-- QUOTED PASSAGE --
= Beginning of Section =
Net Threat

Internet addiction may have serious implications; try a course correction before it begins to hurt.

About 28 per cent Indians are active users of the Internet and this tribe is growing at 9 per cent per annum in urban areas while rural India sees an annual growth of 26 per cent, as per TRAI data. Dr Divya Sadana, Clinical Neuropsychologist at Mazumdar Shaw Medical Center, Narayana Health City, Bengaluru, quotes these numbers, saying that they only point towards growing Internet usage but when this usage turns into addiction, it could lead to psychological disorders.

Most studies cite young people as the biggest user segment, surfing the Net for information and communication. But newer components are getting added now, the doctor points out. For instance, WHO has identified video game addiction as a psychological disorder.

According to Dr Sadana, Internet addiction disorder, or IAD, can be broadly classified under three heads - excessive gaming-gambling, sexual preoccupations/cybersex and social networking activities. "Although cybersex and social networking are not formally included in the list of maladies, such cases are quite common in psychiatric clinics," she says. "Based on my experience, I would say men tend to have issues linked to gaming-gambling and porn-watching, and young women usually get addicted to socialising and validation of self-worth (Facebook/Instagram and online shopping)."

There are early symptoms, says Dr Sadana. First of all, there is salience or a preoccupation with the Internet. Again, one may fail to stop or limit Net usage and give in to associated mood changes. Or one can start using the Net more to escape from actual problems. The outcome varies from reduced physical activity and disturbed sleep to reduced productivity, broken relationships and compromised family time.
= End of Section =
-- GIVEN INFORMATION --
= Beginning of Section =
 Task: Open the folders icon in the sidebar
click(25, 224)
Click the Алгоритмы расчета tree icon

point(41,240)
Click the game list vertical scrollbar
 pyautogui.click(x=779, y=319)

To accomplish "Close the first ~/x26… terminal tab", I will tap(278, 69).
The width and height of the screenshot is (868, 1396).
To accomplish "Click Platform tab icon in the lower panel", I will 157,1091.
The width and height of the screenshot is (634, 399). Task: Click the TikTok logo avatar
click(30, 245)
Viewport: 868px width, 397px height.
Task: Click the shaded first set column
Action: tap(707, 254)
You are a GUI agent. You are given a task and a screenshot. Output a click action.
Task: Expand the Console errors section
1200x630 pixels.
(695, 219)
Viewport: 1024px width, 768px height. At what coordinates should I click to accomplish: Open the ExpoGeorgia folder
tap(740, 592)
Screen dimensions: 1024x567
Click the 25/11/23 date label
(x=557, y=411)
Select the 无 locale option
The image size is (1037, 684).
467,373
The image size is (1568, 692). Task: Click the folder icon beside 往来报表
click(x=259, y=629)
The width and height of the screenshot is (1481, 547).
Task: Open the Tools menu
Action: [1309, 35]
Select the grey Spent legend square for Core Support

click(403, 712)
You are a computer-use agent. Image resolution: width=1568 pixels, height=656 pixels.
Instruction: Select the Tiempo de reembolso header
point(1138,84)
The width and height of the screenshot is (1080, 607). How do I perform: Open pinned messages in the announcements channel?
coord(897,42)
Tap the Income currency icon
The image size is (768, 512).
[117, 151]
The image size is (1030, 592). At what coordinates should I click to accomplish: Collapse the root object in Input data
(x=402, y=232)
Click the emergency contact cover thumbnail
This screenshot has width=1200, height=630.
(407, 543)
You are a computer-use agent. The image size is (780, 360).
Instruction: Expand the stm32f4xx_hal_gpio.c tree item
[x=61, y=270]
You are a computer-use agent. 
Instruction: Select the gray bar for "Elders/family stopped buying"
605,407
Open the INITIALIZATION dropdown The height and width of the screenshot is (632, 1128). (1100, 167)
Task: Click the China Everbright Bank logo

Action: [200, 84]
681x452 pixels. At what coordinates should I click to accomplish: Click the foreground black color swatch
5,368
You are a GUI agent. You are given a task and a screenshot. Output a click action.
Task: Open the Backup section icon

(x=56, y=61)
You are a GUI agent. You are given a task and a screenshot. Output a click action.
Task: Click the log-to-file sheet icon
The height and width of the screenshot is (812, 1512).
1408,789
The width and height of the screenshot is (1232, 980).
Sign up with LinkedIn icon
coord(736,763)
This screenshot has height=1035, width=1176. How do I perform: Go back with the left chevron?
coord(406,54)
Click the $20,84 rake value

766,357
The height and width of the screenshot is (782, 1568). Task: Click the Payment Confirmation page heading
= End of Section =
-- WHAT TO DO --
**a)** In the article on Internet addiction, what has WHO identified as a psychological disorder?
**b)** Carry on writing the article on Internet addiction, picking up after its last paragraph.

-- TASK RESPONSES --
**a)** Video game addiction.

**b)**
The simplest antidote, the doctor says, is to break the pattern, find other ways to stay occupied and develop real-life relationships. "At present, cognitive behavioural therapy is the key psychotherapy treatment for Internet addiction." It includes talking to patients and helping them identify and modify their thoughts and behaviour. Group therapy and family involvement also help.

Decoding IAD

"There is growing evidence that IAD is a behavioural addiction, but the pathophysiological mechanism - the study of how this condition develops and progresses - is still under investigation," says Dr Sadana. Studies are also exploring personality types vulnerable to Internet addiction. Neuroscience researches have looked into how online engagements activate the mesocorticolimbic or reward pathway, which gets stirred up by stimuli, and the extended amygdala, part of the brain responsible for processing human emotions. According to preliminary studies, the effects of IAD on the brain are similar to those of alcohol or drugs consumption.